_WORK TO COMPLETE_
a – Answer these questions using the article on BSkyB's ITV stake.
(i) What percentage of BSkyB does News Corp. own?
(ii) What was Virgin Media called at the end of last year?
(iii) Which areas did the Competition Commission conclude were not adversely affected by BSkyB's stake in ITV?
b – Quote the article on BSkyB's ITV stake word for word between "In a statement" and "and new technology.", inclusive.

BSkyB’s ITV Stake Operates Against Public Interest, Says Competition Commission

The UK’s Competition Commission today dealt a blow to the all-mighty BSkyB (NYSE: BSY), the pay-TV provider 39.1 percent owned by News Corp. (NYSE: NWS), by ruling that its 17.9 percent stake in broadcaster ITV (LSE: ITV) “restricts competition and therefore operates against the public interest.”

In a statement issued today, the CC took note of the competition between Sky, the leader in pay-TV broadcasting, and ITV, the largest commercial terrestrial broadcaster in UK with a growing role in digital TV — an area that BSkyB eyes up alternately as a competitive threat and product opportunity. The CC said that while it didn’t feel that BSkyB played a strong role in daily management at ITV, as ITV’s largest shareholder “by some margin,” BSkyB could influence key strategic decisions at the company, particularly related to investments in content, capacity and new technology.

This will be seen as a victory for Virgin Media (NSDQ: VMED), which has been embroiled in a major, multi-leveled dispute with BSkyB over carrying Sky channels over its cable network, among other competition issues. At the end of last year, when still called NTL, it failed to secure agreement from ITV’s board for a takeover; and prospects there effectively closed after BSkyB made its surprise acquisition of 17.9 percent; the cableco promptly filed complaints with Ofcom and the the Competition Commission, and this ruling is a direct result of that.

Although the CC concluded that areas like sports rights, news provision and advertising were not adversely affected by BSkyB’s stake in ITV, the news is still a setback for BSkyB, which has been pushing against regulators on other fronts, too, including an investigation, currently with Ofcom, into whether it should be allowed to use the free-to-air, digital terrestrial television signals to offer pay-TV programming.

_DATA_
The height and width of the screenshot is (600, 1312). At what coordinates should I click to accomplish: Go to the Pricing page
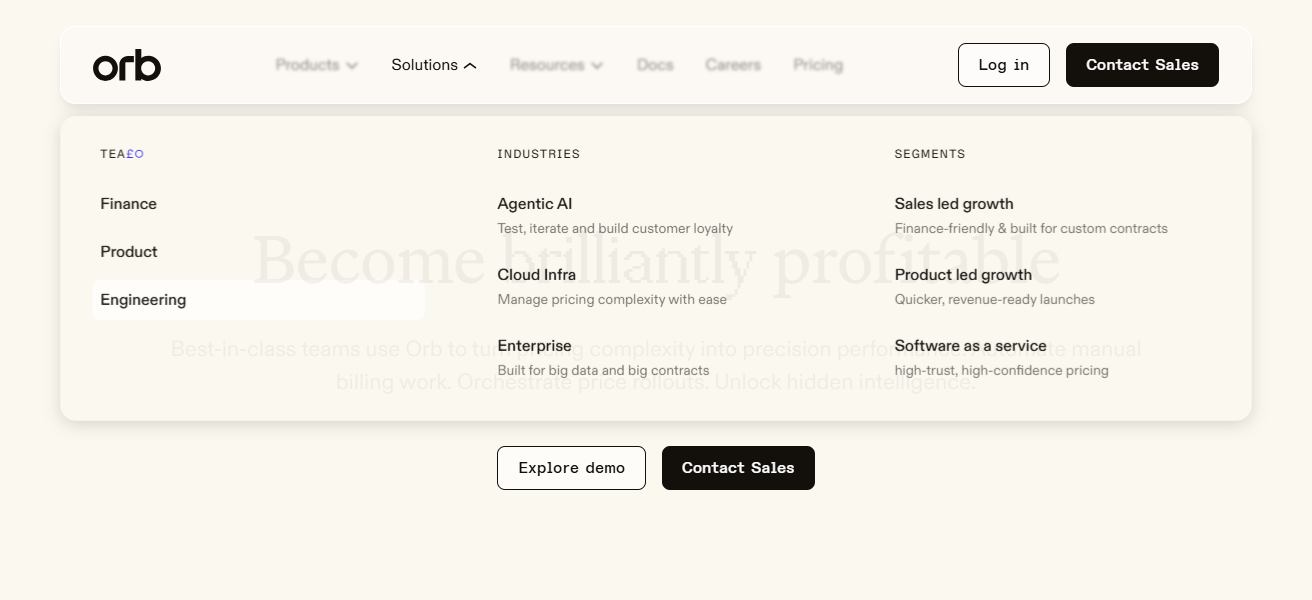(818, 65)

_TASK-BY-TASK ANSWERS_
a –
(i) 39.1 percent
(ii) NTL
(iii) Sports rights, news provision and advertising

b –
In a statement issued today, the CC took note of the competition between Sky, the leader in pay-TV broadcasting, and ITV, the largest commercial terrestrial broadcaster in UK with a growing role in digital TV — an area that BSkyB eyes up alternately as a competitive threat and product opportunity. The CC said that while it didn’t feel that BSkyB played a strong role in daily management at ITV, as ITV’s largest shareholder “by some margin,” BSkyB could influence key strategic decisions at the company, particularly related to investments in content, capacity and new technology.